Con 5 lenguas cooficiales reconocidas en la constitución (catalán, valenciano, euskera, gallego y aranés), España es uno de los territorios más diversos de Europa cuando hablamos de lingüística. Esa riqueza convive con una realidad cada vez mas preocupante. Muchas de sus lenguas, incluidas y con más razón las minoritarias sin reconocimiento legal como el bable, atraviesan un momento crítico.
Aunque en el debate público siempre se mencionen el euskera, el catalán o el gallego, existe un grupo de lenguas que se mantienen casi invisibles, sin protección institucional y ausentes en la mayor parte de estadísticas oficiales. Por primera vez, y esperemos que no por última, se le va a dar voz a estas variedades lingüísticas que durante años convivieron en nuestra sociedad.
Mientras que las lenguas cooficiales mantienen un número considerable de hablantes, las lenguas históricas del norte y oeste peninsular presentan un escenario mucho más complicado. Como el asturleonés, hablado en Asturias, León y Zamora, que reúne hoy un porcentaje muy reducido de hablantes habituales siendo en su mayoría personas mayores. (En el siguiente mapa, las cifras del habla del Bable (Variante del Asturleonés) en las provincias de León y Zamora vienen en conjunto)
La transmisión familiar, ha sido clave en la supervivencia de cualquier idioma, sin embargo, esta se ha desplomado. Por ejemplo, únicamente 39 personas, todas ellas de más de 65 años, utilizan el aragonés como lengua principal en la comarca aragonesa de Ribagorza (12.594 hab.), según una encuesta de usos lingüísticos del Gobierno de Aragón, su principal foco se encuentra en comarcas del pirineo oscense, pero su presencia en las tres capitales aragonesas es casi inexistente.

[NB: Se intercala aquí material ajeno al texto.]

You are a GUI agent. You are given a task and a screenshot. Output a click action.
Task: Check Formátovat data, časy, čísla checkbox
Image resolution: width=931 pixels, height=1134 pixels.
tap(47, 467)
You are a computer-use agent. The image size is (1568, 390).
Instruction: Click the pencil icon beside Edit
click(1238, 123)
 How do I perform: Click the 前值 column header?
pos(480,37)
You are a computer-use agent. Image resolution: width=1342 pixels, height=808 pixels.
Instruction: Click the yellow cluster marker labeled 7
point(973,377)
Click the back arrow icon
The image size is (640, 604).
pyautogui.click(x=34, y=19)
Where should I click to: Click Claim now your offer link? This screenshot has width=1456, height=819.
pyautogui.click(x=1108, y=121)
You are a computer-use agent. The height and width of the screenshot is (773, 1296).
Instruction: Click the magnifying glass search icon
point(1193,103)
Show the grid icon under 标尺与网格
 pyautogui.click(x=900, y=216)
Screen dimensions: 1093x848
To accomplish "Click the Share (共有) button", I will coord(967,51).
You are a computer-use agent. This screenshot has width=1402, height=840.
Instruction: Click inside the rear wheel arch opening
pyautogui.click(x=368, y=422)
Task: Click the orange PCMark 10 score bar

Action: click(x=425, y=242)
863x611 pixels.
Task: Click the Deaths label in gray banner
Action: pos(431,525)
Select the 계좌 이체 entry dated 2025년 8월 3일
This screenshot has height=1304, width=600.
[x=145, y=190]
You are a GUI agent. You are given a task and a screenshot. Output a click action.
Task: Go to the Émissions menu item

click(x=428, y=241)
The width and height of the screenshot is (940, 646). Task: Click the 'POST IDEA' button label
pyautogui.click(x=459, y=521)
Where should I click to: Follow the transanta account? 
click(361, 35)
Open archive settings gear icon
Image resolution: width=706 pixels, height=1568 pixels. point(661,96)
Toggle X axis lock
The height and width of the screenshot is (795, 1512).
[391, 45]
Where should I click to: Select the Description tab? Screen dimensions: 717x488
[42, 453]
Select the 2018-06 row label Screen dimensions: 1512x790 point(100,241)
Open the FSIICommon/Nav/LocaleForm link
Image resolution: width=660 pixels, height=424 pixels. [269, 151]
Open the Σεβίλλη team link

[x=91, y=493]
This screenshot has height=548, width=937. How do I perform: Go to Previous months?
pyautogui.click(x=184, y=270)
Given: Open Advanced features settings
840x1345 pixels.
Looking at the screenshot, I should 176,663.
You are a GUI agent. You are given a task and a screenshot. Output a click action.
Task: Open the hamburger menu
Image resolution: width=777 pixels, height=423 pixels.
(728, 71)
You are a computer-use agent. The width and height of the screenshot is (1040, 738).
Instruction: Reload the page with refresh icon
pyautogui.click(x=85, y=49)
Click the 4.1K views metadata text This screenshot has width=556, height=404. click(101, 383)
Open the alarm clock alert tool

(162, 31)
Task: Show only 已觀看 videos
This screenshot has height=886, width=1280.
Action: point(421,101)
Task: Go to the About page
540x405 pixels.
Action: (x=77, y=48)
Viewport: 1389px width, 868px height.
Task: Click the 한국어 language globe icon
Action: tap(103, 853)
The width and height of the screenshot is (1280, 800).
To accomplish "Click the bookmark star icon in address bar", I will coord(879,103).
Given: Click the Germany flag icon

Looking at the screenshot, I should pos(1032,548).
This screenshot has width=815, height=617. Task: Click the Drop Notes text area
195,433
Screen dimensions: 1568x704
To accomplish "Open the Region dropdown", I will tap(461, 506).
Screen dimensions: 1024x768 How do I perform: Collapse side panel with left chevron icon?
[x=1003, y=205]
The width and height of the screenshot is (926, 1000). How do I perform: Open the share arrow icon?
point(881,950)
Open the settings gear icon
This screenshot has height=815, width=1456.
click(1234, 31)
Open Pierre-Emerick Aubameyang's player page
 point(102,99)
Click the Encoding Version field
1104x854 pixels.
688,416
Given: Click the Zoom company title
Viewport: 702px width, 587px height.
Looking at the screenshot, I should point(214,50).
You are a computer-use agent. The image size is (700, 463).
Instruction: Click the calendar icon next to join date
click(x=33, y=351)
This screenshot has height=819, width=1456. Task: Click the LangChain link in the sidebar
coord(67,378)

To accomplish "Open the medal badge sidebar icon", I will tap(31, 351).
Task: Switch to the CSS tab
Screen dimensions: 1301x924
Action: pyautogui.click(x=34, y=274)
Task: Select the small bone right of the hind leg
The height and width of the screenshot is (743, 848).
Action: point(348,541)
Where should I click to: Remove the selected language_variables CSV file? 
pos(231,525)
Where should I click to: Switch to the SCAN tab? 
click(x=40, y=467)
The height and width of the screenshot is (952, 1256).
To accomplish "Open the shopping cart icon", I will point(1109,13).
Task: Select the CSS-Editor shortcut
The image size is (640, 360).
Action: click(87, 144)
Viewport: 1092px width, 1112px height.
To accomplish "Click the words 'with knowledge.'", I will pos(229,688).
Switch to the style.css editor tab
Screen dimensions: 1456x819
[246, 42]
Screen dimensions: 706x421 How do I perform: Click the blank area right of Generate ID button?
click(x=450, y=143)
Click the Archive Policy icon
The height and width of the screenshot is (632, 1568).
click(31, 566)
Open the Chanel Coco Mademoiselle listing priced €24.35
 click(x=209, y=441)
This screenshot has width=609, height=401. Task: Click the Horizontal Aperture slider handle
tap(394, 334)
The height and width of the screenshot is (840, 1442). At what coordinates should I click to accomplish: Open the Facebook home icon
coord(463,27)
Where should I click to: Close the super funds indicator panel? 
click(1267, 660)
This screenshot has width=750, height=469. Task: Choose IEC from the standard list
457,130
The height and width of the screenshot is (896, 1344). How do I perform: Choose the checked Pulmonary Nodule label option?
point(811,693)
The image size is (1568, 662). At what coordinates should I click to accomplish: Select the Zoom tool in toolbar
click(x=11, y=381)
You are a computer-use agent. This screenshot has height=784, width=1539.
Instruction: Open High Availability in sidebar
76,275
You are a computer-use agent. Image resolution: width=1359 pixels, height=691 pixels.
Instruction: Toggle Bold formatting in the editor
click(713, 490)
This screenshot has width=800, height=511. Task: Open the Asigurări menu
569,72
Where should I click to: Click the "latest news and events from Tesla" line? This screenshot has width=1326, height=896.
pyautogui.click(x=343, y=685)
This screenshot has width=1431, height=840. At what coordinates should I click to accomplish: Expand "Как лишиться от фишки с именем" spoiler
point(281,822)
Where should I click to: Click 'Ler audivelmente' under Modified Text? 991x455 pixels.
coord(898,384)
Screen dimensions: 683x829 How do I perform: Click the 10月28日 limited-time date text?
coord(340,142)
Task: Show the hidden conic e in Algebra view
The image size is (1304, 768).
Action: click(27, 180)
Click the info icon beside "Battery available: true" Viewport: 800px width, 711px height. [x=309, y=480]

Con el extremeño, sucede algo parecido, ya que persiste mínimamente en las localidades norteñas de Cáceres.
Aquellas lenguas que gozan del apoyo institucional han resistido mejor este declive con trayectorias algo distintas. Existen casos, como el de Navarra, en el que el número de vascoparlantes supera el 80% en 20 de los 64 municipios que se encuentran en la zona vascófona, según una encuesta realizada por (na)stat, mientras que, en Pamplona, pese a situarse en zona mixta, el porcentaje de vascoparlantes continúa aumentando año tras año gracias al plan lingüístico del Gobierno de Navarra.
Estos datos ponen de manifiesto que la supervivencia de una lengua no depende únicamente del número de hablantes, si no de las políticas públicas que permiten su desarrollo y persistencia en la sociedad. En aquellas zonas en los que existe una oferta educativa y un uso y defensa por parte de las instituciones, las posibilidades de mantener las lenguas se multiplican. Tanto el catalán, como el valenciano, el euskera y el gallego tienen a su espalda unas políticas lingüísticas que respaldan y defienden el derecho de los ciudadanos de conocerlas.
Durante décadas, estas lenguas no reconocidas oficialmente han quedado fuera de las investigaciones oficiales. Y es por eso por lo que se hace tan complicado estimar el uso de estas lenguas en este reportaje. La ausencia de estadísticas actualizadas hace que sea muy difícil evaluar la situación real de lenguas como el aragonés, el extremeño y tanto el asturleonés como sus variantes.
Las lenguas minoritarias no son solo un vehículo de comunicación, representan la identidad de nuestras culturas e identidad, una forma de mantener quienes fuimos alguna vez, donde la lucha por su supervivencia supone poder evitar la pérdida de un patrimonio inmaterial único en Europa.